Saudi Arabien
Im Königreich der Widersprüche
Saudi-Arabien galt lange Zeit als Inbegriff von Rückständigkeit und Frauenfeindlichkeit. Jetzt verändert sich das Land massiv. Der autoritäre De-facto-Herrscher Kronprinz Mohammed bin Salman krempelt das konservative Land um. In seiner »Vision 2030« hat Mohammed bin Salman, von allen nur MBS genannt, im Jahr 2016 skizziert, welche Zukunft er für sein Land anstrebt. Seine Vorstellungen sind vor allem davon geprägt, Saudi-Arabien in die postfossile Zukunft zu führen.
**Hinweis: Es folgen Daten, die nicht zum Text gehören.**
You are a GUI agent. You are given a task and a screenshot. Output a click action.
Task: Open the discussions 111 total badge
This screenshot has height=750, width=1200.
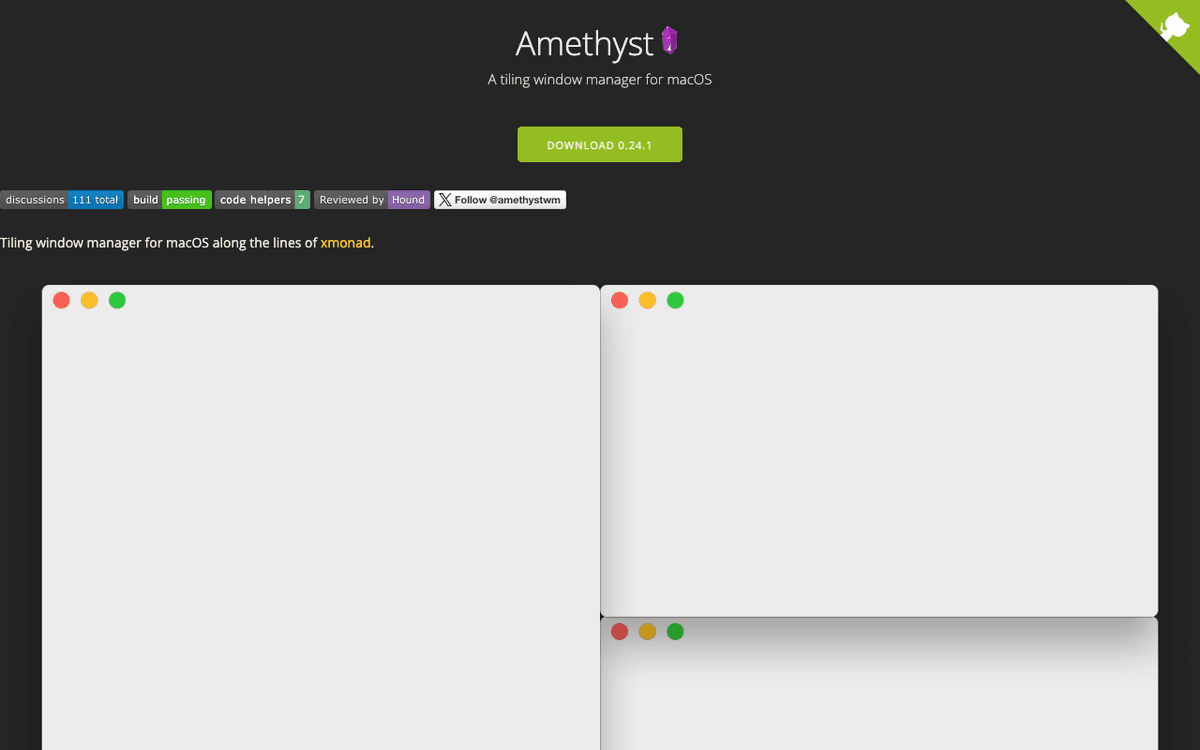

Bis zum Jahr 2030 soll die Abhängigkeit vom Öl deutlich reduziert, mehr Saudis (Männer wie Frauen) sollen in den Arbeitsmarkt integriert und die Wirtschaft diversifiziert werden. Das Bildungssystem will MBS verbessern, damit die saudischen Arbeitnehmer besser qualifiziert sind für die ehrgeizigen Pläne ihres Herrschers. Gleichzeitig hat MBS das Land für Touristen geöffnet. 2019 wurden die ersten Touristenvisa erteilt. Im ersten Halbjahr 2023 kamen bereits mehr als 14 Millionen Touristen nach Saudi-Arabien. Seit einigen Jahren sind Kinos zugelassen und Kulturveranstaltungen erlaubt, die zuvor verboten waren. Zu den Top-Prioritäten der »Vision 2030« gehört auch die Förderung von Frauen. Das hat weniger mit Frauenrechten zu tun als mit dem angestrebten Umbau der Wirtschaft. Denn dafür braucht der Kronprinz Frauen als Arbeitskräfte und es wäre unökonomisch, die Hälfte der Bevölkerung nicht in den Arbeitsmarkt zu integrieren. Zumal das Bildungsniveau unter den saudischen Frauen hoch ist.